Many liken this relationship to the old bible story of David versus Goliath. A focus on tactics gives us the closest representation to the bible story of David and Goliath. On one side a heavily armored warrior, on the other an unarmored untrained individual. Adopting such a perspective my contention is that self-defense policies adopted by America and its allies against the transnational terrorist threat are at best insufficient and at worst illegal. One such self-defense policy employed by the United States are drone strikes. First utilized widely under the Bush administration and continued under the Obama administration, drone strikes are in the vanguard of defense against terrorism.     
 
The legally and politically accepted doctrine of self-defense in international law goes back some one hundred and seventy six years. For a country to engage in self-defense preemptively, to use force the way the United States does against terrorists, the threat against the country must be “instant and overwhelming.” Additionally, a country or agent under threat of attack must not be afforded a moment to consider an additional course of action. You do not need to be a scholar of international law to reach the conclusion that United States policy of preemptive self-defense through unmanned aircraft does not meet the necessary criteria. While terrorists and terrorism do represent a threat to our country it is difficult to conceive of a terrorist hiding in a house in Peshawar, Pakistan as an “instant and overwhelming” threat.
 
This appraisal presents countries with a new set of problems. The first problem is that the doctrine of self-defense used by the United States and other countries to justify preemptive strikes using unmanned drones to target and kill terrorist suspects is outdated. The traditional doctrine of preemptive self-defense was developed during a time when the largest existential threat to a nation was invasion or defeat at the hands of another nation. Today this is rarely the case, and so countries have developed new defense policies, like drone strikes, that do not mesh well with old legal doctrine.
 
These new developments should alarm the American people if for no other reason then drone strikes seem to represent extra judicial killings. What drone strikes represent are an affront to the tradition of democracy and the rule of law that our country is founded on. While this is true it is also true that against the backdrop of asymmetry, in the face of this new threat – terrorism, what other choice is the United States left with? If Goliath had the ability to preempt David he surely would have.
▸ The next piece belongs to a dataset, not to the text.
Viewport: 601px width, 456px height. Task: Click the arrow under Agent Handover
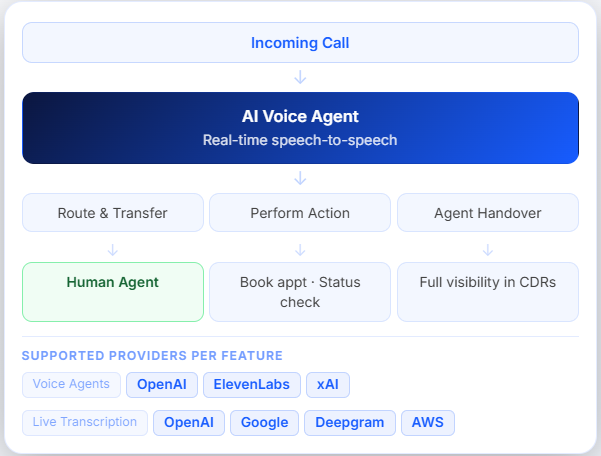[488, 250]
America is left with what is a disconnect between the moral, the political, the legal and the necessity of self-defense.
 
There is no way America can morally justify what amounts to extra judicial murder by a government that claims to value democracy and the rule of law.  There is no legal way to justify unmanned drone strikes that do not hide behind a contortion of the law or thinly veiled “interpretation” of the law. And lastly, it has become politically questionable behavior internationally and domestically as has been demonstrated recently at home by congressional representatives as well as abroad by foreign dignitaries.   
 
And so I am left wanting, and hopefully so are the American people.
 
Londrigan is a professor of Political Science at Pace University-Westchester and faculty advisor of the university’s award winning Model United Nations team.